Lelaki yang juga Ketua Bidang Pendidikan Aliansi Jurnalis Independen (AJI) Bojonegoro itu menambahkan, disinformasi pada era post-truth, melahirkan produk yang kelak dikenal sebagai hoax.
Hoax merupakan berita yang tidak benar, berisi kebohongan belaka. Ini yang berbahaya dan harus dilawan. Memang tidak mudah, sebab ini tidak seperti perang terbuka melawan musuh. Inilah perang melawan musuh yang tidak tampak, yaitu disinformasi.
Sebab bukan benda wujud, tentu susah untuk dilawan. Mirip seperti barang gaib yang tak tersentuh. Bedanya, informasi bisa dilihat, dibaca atau didengar. Dengan begitu, informasi mampu mempengaruhi pikiran terkait suatu kejadian.
“Informasi merupakan sesuatu yang tidak tampak tapi sungguh berdampak. Karena itu agak susah melawannya.”
Susah dilawan, bukan berarti tidak ada cara untuk menghalaunya. Salah satunya melalui budaya, tentunya budaya literasi. Membaca mampu melatih otak untuk membentuk logika berpikir. Wabil khusus dalam mengamati suatu kejadian.
Semakin sering membaca, semakin banyak data masuk ke dalam otak. Semakin banyak data yang diproses, semakin meningkat kemampuan otak. Ini membuat otak mampu berpikir kritis, mengolah data menjadi informasi, membedakan mana yang penting atau tidak, salah atau benar.

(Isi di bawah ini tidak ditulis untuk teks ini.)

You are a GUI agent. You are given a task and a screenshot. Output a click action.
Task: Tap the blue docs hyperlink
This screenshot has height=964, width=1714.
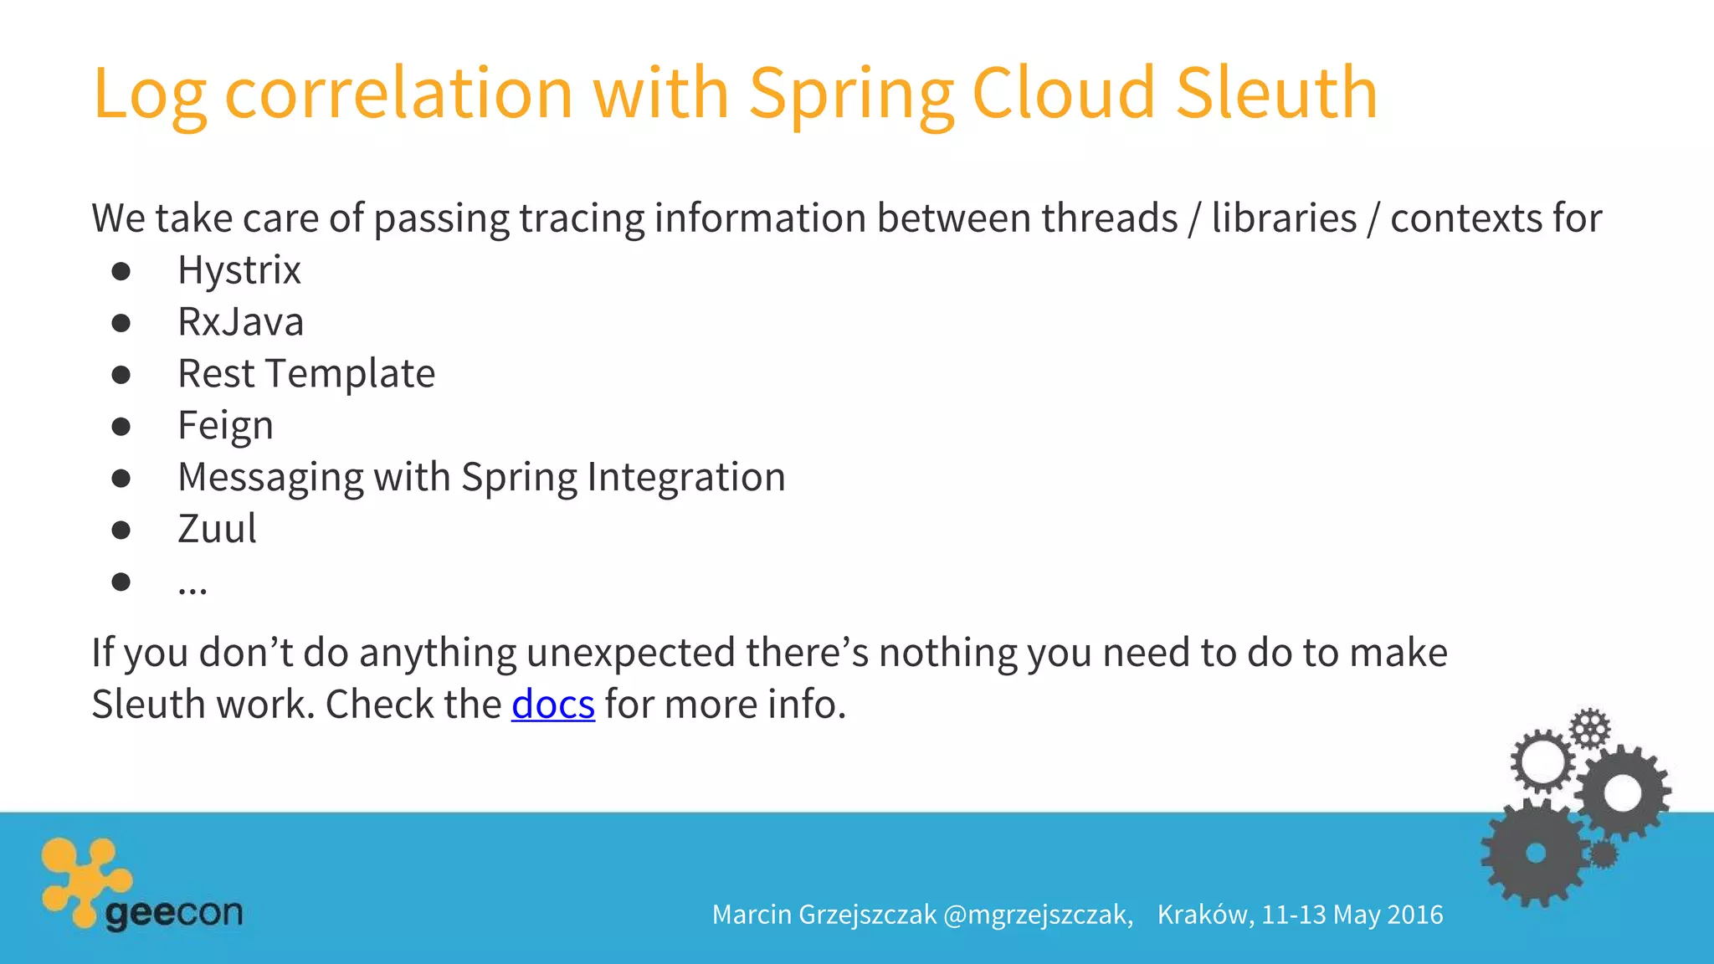[552, 704]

“Caranya ya dengan kita melakukan peningkatan terkait literasi informasi. Literasi informasi maksudnya kemampuan dalam mengendalikan, mengelola, memahami informasi yang kita dapatkan.”
Meningkatkan kemampuan literasi sangat penting. Terlebih di bidang informasi digital. Namun, kemampuan ini bukanlah sebuah bakat. Ia bisa dan harus dilatih. Salah satunya dengan membaca sebanyak mungkin, sesering mungkin.
Selain membaca, perlu juga adanya ruang diskusi. Debat kecil pun tak apa, yang penting santai dan nyaman. Seperti kegiatan Ngopi Sareng yang melibatkan banyak pihak ini.
Mulai dari kawan-kawan mahasiswa, komunitas, Lembaga Swadaya Masyarakat (LSM), Pemerintah Kabupaten Bojonegoro, hingga swasta seperti ExxonMobil Cepu Limited (EMCL). Perlu adanya kerja sama solid untuk melawan hoax dan disinformasi di era digital saat ini.